Tyler reported exceptionally strong second-quarter results, with revenue of $124.4 million (up 20.6% year-over-year) well above our and consensus estimates (of $116.4 million and $117.6 million, respectively) and non-GAAP earnings per share of $0.52 well above the same benchmarks (of $0.43 and $0.44, respectively). The highlight of the quarter was the company’s record bookings growth fueled by 13 California courts-andjustice- system wins, which were up 62% year-over-year, far exceeding our expectation for 20% bookings growth. Total backlog ended the quarter 51.9% higher, at $654.7 million. We believe the company’s win rate was even higher than it anticipated.
We expect the stock to open materially higher on Friday, July 25, and would continue to be buyers of the stock. We believe the full value of the California contracts has not yet been awarded (many partial systems) and electronic filing largely not represented in the backlog number. The company also added $18 million in SaaS contracts, with a record 65 new SaaS clients. License and royalty revenue of $12.1 million grew 19.8% year-over-year; subscription revenue of $20.9 million was up 51.0%; and we calculate that bookings tallied to be $238.8 million, growing 62.0% over the same period. The company reported that bookings and win rates were very strong across all major product suites. The company also signed 65 new SaaS clients, which was a company record.

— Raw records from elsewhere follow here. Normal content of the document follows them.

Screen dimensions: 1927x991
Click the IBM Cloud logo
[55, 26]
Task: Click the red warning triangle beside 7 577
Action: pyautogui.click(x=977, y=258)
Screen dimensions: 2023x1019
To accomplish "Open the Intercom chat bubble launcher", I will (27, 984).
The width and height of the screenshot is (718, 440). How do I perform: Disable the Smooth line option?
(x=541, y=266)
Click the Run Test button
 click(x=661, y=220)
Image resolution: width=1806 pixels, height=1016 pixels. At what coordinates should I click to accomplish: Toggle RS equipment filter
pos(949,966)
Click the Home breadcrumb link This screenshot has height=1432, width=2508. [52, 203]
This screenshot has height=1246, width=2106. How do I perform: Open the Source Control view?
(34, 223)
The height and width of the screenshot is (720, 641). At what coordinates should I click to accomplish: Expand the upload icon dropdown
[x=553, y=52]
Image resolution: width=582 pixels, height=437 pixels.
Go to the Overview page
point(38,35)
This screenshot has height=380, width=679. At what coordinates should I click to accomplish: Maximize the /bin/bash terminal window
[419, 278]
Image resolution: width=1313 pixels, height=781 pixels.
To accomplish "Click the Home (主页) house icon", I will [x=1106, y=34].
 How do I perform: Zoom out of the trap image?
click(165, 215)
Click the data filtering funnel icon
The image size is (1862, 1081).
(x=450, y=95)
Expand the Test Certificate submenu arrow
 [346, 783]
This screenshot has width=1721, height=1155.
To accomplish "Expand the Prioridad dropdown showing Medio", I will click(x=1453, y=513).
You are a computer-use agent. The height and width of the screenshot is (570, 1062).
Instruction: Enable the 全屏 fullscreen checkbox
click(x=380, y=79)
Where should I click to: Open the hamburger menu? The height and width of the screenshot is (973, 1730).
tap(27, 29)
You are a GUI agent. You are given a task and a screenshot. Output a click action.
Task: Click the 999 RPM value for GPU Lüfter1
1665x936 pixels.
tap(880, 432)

The company raised its guidance for the full year because of the outperformance in the second quarter as well as what it characterized as an increasingly positive outlook for the remainder of the year. For 2014, the company is now calling for revenue of $482 million to $489 million (up 16.5%) and non-GAAP earnings per share of $1.95-$2.02 (up 31.2%).We have long viewed Tyler as an attractive company, based on its strong market position, accelerating growth, and attractive growth opportunities in a market niche.
Management commentary has been increasingly positive regarding its win rates and end-markets, and we believe the company continues its very strong execution. At the market close, the stock was trading at 41 times our revised 2015 non-GAAP earnings per share estimate of $2.37 and 34.5 times our revised 2015 free cash flow projection of $99.0 million. We are encouraged by the strong results in the quarter (particularly bookings growth of 62.0% year-over-year) and the significant increase in bottom-line guidance. We continue to view Tyler as an attractive investment, given that the company’s market positioning likely has improved during the economic downturn as smaller competitors struggle to survive. We reiterate our Outperform rating.